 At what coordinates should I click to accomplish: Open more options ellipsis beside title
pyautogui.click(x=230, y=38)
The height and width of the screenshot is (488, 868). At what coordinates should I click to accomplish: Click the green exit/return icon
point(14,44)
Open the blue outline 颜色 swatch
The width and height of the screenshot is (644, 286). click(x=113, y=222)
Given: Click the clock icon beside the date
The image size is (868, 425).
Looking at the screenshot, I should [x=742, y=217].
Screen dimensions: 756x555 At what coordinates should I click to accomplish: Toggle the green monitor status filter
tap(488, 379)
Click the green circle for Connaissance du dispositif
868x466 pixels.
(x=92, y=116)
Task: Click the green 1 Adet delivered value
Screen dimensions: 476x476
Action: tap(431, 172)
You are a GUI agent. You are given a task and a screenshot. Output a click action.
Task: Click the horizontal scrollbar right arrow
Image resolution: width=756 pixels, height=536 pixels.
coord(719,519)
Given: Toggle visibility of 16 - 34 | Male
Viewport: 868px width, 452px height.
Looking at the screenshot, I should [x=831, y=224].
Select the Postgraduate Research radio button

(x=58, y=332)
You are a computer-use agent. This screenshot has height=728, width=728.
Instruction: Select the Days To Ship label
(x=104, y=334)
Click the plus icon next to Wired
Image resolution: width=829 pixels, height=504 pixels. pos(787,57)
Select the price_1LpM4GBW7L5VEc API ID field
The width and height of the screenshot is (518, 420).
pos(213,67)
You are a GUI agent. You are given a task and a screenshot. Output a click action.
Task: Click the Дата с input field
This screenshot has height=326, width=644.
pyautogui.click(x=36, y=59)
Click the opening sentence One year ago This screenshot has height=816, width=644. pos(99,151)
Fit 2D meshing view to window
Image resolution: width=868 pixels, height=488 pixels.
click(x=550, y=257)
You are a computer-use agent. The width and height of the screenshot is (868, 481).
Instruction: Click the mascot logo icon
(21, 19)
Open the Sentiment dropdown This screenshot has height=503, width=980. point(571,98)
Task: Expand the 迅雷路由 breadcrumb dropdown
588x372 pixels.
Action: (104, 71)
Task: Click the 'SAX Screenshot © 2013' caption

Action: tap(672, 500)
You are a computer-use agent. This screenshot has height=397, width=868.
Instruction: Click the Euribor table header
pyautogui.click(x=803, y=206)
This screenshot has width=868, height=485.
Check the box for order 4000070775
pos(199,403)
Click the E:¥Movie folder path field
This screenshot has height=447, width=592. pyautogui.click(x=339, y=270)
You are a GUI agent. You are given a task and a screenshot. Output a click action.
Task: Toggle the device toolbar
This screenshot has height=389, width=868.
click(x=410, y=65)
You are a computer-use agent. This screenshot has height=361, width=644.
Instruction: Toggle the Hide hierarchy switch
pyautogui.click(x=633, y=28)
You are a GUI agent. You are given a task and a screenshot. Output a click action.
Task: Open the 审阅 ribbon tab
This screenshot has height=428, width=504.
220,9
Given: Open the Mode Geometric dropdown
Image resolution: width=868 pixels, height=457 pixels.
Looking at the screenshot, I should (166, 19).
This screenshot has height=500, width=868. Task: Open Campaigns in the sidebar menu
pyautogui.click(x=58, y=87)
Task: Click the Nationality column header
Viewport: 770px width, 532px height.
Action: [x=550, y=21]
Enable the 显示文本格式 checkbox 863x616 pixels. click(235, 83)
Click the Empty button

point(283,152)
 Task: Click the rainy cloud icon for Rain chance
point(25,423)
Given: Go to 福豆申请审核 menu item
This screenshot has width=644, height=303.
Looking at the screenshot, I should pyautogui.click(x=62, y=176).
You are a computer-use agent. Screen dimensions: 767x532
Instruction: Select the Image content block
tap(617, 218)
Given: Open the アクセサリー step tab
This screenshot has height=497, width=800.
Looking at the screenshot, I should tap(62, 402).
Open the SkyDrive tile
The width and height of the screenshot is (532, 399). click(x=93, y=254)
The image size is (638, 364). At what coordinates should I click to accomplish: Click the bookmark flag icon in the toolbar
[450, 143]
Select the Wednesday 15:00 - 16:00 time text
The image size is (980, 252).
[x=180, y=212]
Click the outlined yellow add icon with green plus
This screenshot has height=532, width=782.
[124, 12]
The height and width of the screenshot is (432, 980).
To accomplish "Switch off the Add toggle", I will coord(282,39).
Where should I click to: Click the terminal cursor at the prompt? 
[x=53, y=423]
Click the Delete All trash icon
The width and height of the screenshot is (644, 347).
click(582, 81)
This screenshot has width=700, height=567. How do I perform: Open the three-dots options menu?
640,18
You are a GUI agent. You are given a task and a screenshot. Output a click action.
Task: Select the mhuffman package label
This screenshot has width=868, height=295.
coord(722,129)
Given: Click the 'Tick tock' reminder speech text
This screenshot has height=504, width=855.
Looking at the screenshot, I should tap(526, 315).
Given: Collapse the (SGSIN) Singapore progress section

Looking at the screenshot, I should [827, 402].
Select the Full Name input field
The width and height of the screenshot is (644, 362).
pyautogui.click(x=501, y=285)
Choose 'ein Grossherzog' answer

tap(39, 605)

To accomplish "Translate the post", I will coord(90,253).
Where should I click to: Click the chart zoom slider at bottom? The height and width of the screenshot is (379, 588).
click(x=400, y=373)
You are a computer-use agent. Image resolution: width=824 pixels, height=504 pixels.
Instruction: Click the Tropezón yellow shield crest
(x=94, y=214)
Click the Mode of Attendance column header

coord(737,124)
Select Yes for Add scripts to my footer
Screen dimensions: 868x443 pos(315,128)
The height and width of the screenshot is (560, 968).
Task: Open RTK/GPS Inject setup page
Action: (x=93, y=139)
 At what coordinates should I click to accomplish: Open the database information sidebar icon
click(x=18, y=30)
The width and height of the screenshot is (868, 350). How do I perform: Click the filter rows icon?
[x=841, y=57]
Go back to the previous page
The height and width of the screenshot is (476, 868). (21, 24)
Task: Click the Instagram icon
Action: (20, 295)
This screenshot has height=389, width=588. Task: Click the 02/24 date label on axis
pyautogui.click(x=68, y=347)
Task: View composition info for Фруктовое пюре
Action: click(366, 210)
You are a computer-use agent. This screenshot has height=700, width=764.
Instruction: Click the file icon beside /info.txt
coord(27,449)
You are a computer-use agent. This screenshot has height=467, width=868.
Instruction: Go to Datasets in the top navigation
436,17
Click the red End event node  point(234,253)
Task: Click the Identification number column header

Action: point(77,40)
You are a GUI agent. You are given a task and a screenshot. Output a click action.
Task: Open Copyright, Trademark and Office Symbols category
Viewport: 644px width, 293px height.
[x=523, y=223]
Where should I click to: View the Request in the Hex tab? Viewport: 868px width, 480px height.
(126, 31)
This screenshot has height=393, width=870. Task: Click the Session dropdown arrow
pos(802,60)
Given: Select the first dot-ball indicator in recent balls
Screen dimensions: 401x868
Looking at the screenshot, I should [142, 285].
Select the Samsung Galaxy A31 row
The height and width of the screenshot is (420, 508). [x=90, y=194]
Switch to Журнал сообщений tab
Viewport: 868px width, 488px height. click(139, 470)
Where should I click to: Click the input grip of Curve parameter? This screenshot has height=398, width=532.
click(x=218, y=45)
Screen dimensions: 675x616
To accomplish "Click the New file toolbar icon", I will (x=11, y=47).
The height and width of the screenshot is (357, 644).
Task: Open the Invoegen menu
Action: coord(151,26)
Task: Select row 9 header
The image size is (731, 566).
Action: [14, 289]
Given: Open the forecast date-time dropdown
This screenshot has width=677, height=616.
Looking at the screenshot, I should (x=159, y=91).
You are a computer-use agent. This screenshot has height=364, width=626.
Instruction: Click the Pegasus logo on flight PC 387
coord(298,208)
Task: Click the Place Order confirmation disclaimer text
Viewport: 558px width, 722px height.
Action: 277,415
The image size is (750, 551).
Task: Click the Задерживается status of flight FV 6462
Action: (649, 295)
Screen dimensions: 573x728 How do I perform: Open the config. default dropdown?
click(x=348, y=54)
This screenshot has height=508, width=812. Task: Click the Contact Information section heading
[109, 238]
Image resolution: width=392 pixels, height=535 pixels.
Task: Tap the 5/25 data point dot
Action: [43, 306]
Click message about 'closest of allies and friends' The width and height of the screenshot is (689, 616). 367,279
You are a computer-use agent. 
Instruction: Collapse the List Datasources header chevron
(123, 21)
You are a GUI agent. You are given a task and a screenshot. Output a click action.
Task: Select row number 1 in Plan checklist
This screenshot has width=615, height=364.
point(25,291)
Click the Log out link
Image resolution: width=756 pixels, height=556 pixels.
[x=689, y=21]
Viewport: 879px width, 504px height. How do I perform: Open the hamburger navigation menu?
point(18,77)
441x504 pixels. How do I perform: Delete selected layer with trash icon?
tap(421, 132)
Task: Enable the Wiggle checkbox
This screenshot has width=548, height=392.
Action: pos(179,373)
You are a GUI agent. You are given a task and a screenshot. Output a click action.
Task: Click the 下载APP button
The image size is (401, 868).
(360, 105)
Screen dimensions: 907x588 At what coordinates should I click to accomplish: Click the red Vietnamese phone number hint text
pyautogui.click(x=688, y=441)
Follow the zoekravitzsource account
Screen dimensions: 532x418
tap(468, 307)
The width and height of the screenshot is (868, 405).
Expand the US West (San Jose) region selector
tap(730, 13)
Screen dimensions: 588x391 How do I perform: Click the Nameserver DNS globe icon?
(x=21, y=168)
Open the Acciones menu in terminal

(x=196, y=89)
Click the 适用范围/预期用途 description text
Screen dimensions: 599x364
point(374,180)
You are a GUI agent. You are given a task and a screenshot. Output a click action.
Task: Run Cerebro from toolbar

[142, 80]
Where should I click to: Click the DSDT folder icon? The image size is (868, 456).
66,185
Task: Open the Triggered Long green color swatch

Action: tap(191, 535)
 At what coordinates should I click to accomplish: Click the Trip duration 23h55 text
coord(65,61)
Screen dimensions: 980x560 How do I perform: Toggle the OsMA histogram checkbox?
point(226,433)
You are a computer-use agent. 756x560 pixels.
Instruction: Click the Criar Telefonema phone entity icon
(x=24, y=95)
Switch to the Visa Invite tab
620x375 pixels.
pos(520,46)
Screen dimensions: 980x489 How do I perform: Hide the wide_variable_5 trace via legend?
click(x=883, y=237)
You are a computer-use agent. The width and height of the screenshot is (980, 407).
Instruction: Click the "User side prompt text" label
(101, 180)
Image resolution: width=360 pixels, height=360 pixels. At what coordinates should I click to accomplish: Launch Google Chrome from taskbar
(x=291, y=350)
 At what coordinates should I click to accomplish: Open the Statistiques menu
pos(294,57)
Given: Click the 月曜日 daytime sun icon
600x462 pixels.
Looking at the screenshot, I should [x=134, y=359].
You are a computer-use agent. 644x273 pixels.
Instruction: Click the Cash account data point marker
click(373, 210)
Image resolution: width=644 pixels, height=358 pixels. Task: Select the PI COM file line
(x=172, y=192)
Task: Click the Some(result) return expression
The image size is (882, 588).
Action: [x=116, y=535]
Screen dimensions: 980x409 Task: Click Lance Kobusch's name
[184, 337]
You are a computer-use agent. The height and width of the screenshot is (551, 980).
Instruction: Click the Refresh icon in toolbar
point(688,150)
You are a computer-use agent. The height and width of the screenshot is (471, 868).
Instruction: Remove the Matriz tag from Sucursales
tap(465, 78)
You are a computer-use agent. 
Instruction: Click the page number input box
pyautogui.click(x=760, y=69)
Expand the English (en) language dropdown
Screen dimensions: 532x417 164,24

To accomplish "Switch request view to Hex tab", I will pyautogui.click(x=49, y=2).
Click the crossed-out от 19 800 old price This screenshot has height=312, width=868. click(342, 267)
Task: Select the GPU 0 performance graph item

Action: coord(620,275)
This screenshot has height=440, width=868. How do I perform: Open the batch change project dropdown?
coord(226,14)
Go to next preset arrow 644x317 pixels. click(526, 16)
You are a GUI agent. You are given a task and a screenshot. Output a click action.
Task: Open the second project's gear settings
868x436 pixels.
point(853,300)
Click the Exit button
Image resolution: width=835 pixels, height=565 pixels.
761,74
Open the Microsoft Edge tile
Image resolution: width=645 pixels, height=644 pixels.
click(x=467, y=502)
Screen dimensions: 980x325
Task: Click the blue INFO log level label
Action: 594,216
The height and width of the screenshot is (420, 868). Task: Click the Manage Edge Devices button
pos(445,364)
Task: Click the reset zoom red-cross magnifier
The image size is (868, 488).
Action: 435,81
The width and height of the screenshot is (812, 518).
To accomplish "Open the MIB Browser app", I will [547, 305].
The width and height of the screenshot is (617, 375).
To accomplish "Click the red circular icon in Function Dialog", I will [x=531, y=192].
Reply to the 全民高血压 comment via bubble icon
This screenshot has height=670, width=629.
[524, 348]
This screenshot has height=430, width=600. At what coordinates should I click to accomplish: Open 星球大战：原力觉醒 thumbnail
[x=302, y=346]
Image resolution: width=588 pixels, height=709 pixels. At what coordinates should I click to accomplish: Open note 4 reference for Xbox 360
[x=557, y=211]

#### [Problem to work on]
The word "Enable" occurs on some lines of the data. Give the number of those lines only.

#### [Reply]
2